While there’s no direct or implied connection to its namesake Athena, the Olympian goddess of wisdom and war, Amazon Athena can help deliver important insights. In a way, that’s similar to imparting wisdom. But AWS’s interactive query service offers much more.
In this blog, we discuss what Amazon Athena does, how it works, its benefits, and how it compares to other query services.
What is Athena
Amazon Athena is a cost-effective, interactive query service that makes it easy to analyze data in Amazon Simple Storage Service (Amazon S3) with standard ANSI-SQL. It uses Apache Presto, an open-source, distributed SQL query engine, but is offered as an AWS managed service.
Amazon Athena is serverless, so there’s no infrastructure or clusters to purchase, manage or maintain. Because it uses Amazon S3 as the underlying data store, Amazon Athena is highly available and durable with data redundantly stored across multiple facilities and multiple devices in each facility.
It’s built to scale automatically. Even when dealing with complex queries and large data sets, it can execute queries in parallel and quickly generate results.

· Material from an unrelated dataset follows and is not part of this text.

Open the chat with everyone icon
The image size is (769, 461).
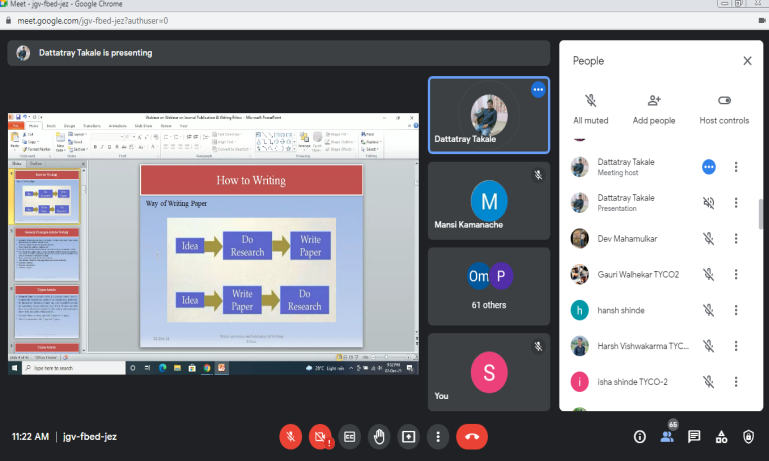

Supported Data Types and Formats
It also works with compressed data in Zlib and others. In addition, it supports simple data types such as INTEGER, DOUBLE, VARCHAR, and complex data types such as MAPS, ARRAY, STRUCT, and more.
How Amazon Athena Works
From the AWS Management Console, users can point Amazon Athena at their data stored in Amazon S3. From there, they simply create the schema by writing DDL statements on the console or using the Amazon Athena create table form and then use the built-in query editor to execute SQL queries on the data. The compute resources needed to return results for a query are provisioned automatically by AWS. Results are delivered in seconds.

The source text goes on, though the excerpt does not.